- _What you have to do_
The response should be the data again, identical in every line.
== Data listing
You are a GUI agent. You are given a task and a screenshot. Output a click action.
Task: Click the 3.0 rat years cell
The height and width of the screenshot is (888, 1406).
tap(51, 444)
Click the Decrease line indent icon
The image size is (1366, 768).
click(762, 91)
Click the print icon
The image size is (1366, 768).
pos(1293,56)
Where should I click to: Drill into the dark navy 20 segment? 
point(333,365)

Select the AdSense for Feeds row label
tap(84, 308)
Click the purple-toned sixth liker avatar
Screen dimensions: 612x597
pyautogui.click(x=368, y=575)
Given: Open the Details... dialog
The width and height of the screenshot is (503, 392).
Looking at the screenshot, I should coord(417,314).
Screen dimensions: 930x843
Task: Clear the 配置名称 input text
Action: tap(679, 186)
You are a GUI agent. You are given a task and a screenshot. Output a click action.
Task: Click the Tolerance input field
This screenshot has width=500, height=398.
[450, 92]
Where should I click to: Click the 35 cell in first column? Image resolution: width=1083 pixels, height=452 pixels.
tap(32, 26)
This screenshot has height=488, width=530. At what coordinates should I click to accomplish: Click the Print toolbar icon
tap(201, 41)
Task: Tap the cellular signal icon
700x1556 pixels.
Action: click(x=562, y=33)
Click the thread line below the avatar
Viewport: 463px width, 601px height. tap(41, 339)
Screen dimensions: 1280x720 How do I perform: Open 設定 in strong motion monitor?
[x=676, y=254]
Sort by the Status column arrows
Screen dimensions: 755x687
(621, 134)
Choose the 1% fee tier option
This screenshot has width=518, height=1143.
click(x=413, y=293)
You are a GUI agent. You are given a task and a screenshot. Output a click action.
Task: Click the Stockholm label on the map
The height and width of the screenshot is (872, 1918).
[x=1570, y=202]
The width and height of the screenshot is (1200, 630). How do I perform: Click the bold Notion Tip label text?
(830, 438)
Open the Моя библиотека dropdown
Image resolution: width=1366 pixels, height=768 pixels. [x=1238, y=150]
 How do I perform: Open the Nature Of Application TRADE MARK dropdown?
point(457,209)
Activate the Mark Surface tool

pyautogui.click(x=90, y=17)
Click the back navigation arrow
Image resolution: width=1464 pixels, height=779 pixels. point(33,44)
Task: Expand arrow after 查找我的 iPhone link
====
- _Response area_
You are a GUI agent. You are given a task and a screenshot. Output a click action.
Task: Click the 3.0 rat years cell
The height and width of the screenshot is (888, 1406).
tap(51, 444)
Click the Decrease line indent icon
The image size is (1366, 768).
click(762, 91)
Click the print icon
The image size is (1366, 768).
pos(1293,56)
Where should I click to: Drill into the dark navy 20 segment? 
point(333,365)

Select the AdSense for Feeds row label
tap(84, 308)
Click the purple-toned sixth liker avatar
Screen dimensions: 612x597
pyautogui.click(x=368, y=575)
Given: Open the Details... dialog
The width and height of the screenshot is (503, 392).
Looking at the screenshot, I should coord(417,314).
Screen dimensions: 930x843
Task: Clear the 配置名称 input text
Action: tap(679, 186)
You are a GUI agent. You are given a task and a screenshot. Output a click action.
Task: Click the Tolerance input field
This screenshot has width=500, height=398.
[450, 92]
Where should I click to: Click the 35 cell in first column? Image resolution: width=1083 pixels, height=452 pixels.
tap(32, 26)
This screenshot has height=488, width=530. At what coordinates should I click to accomplish: Click the Print toolbar icon
tap(201, 41)
Task: Tap the cellular signal icon
700x1556 pixels.
Action: click(x=562, y=33)
Click the thread line below the avatar
Viewport: 463px width, 601px height. tap(41, 339)
Screen dimensions: 1280x720 How do I perform: Open 設定 in strong motion monitor?
[x=676, y=254]
Sort by the Status column arrows
Screen dimensions: 755x687
(621, 134)
Choose the 1% fee tier option
This screenshot has width=518, height=1143.
click(x=413, y=293)
You are a GUI agent. You are given a task and a screenshot. Output a click action.
Task: Click the Stockholm label on the map
The height and width of the screenshot is (872, 1918).
[x=1570, y=202]
The width and height of the screenshot is (1200, 630). How do I perform: Click the bold Notion Tip label text?
(830, 438)
Open the Моя библиотека dropdown
Image resolution: width=1366 pixels, height=768 pixels. [x=1238, y=150]
 How do I perform: Open the Nature Of Application TRADE MARK dropdown?
point(457,209)
Activate the Mark Surface tool

pyautogui.click(x=90, y=17)
Click the back navigation arrow
Image resolution: width=1464 pixels, height=779 pixels. point(33,44)
Task: Expand arrow after 查找我的 iPhone link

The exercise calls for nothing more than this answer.